Winners and losers at Thielemann’s Easter Meistersinger

Winners and losers at Thielemann’s Easter Meistersinger


norman lebrecht

April 14, 2019

Reviews are trickling in from last night’s opening of the Salzburg Easter Festival.

There were roars of acclaim for Christiam Thielemann and the Dresden Staatskapelle, which the Salzburg crowd now rate above Berlin.

Huge ovations, too, for Georg Zeppenfeld as Sachs, Klaus Florian Vogt as Stolzing and Adrian Eröd as Beckmesser, slightly more subdued for the American soprano Jacquelyn Wagner as Eva.
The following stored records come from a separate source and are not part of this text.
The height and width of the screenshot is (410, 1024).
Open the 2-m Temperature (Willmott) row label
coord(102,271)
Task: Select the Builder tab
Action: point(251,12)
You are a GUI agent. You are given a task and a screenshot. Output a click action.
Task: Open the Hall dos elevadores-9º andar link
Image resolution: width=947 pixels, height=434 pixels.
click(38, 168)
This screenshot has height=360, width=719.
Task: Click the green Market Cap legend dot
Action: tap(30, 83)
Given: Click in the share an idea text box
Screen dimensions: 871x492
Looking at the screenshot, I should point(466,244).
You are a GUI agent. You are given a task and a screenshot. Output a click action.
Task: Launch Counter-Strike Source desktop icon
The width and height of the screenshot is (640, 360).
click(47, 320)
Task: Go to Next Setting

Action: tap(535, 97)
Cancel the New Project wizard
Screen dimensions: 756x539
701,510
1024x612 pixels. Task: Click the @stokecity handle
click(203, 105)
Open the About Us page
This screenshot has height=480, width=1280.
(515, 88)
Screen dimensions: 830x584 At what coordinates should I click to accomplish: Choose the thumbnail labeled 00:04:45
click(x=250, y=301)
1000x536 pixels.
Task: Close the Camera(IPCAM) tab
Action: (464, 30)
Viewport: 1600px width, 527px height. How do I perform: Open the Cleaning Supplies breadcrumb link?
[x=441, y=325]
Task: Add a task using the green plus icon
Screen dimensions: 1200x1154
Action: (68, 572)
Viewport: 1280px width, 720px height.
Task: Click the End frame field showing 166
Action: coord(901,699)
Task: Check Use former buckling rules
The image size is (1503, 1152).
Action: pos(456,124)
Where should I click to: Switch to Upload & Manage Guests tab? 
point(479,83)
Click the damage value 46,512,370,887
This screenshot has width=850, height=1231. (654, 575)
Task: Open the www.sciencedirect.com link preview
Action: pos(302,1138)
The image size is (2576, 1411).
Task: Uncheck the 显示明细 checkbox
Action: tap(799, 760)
Salzburg first-nighters hate new productions. The director Jens-Daniel Herzog was noisily booed.

First review here.

Photo (c) OFS_Monika Rittershaus


  • Bogda says:

    Well, boos for Herzog were absolutely nothing special for a German speaking country. Quite the opposite, not that many at all.
    On the other side when one reads the review, one clearly sees that the author has completely missed the point of the staging, i.e. didn’t quite understand it. (And he’s not the only one). This might be a the problem of the staging that the idea does not come across easily, but staging is actually quite clever. Meistersinger are something like KS and/or a Board of a Theater (or opera house) while Sachs is Director/intendant. They decide to check the relevance of theater/opera in modern society and take it outdoors to the people to something like a Volksfestival. (Basically the same what meistersingers do). Outcome is actually quite clever. People don’t go to the opera, like to listen to pop, but love Three Tenors and Co, however please don’t touch the classics, they are great and we don’t want anything new. Outcome – Walther and Eva run away.

    • John Borstlap says:

      I carefully checked the sources, but strangely enough, nothing like this is indicated in the score.

  • Pedro says:

    I was there yesterday and basically agree with the critic. Eva was below the standards of the Festival. Pity that the original singer – Kühmeier – was removed from the cast. All the others where very good. Regarding the production, the less we say the better. It is possible to have modern ones with a clear sense of purpose – look at the current Bayreuth production, which so far I only knew from a DVD but hope to see next Summer. This thing was a mess. I liked Thielemann more than some friends, who wanted more power from the orchestra, but the balance with singers was ideal.

    • urania says:

      Well if balance is enough we are far down….from the golden days of opera!

    • AngloGerman says:

      Well to balance the frankly awful, underpowered Vogt it isn’t a surprise that there wasn’t more power from the orchestra…

      • Eric says:

        Why he has a career at all is a great mystery to me. Even the part of David would be a stretch for him. He could join the chorus though.

  • Harry Levy says:

    Zeppenfeld is a major talent and a mainstay at Bayreuth. Wish the Met used his services.

  • Clare says:

    The singing as a whole was under powered. Thielemann’s usual ‘hand over the mouth’ gesture to get everyone to quieten down in the pit was deployed regularly to balance the sound – which he did – but at a price. He’s usually pretty respectful of not drowning out whoever is on stage – although with certain singers you wish he’d make an exception. And certain seats in the Festspielhaus are acoustically dead anyway in terms of the orchestra appearing quiet. Zeppenfeld acted the role convincingly – he was a solid, but not a great Sachs – and agree with AngloGerman’s comments on Vogt. Adrian Erod’s comic turn as Beckmesser was the highlight on stage. There were far fewer boos for the production than is usual at Salzburg – the reaction was quite tame compared to recent blood lettings. So – yes – Thielemann could let rip majestically in the Act 1 Prelude – which ought to have hinted at the problems he had with balance later on – and then it was, frustratingly, a familiar Salzburg story with the conductor and orchestra outperforming everyone else. Let’s hope for better next year when Harteros returns.

  • I was at the premiere says:

    There was not a single boo for the director.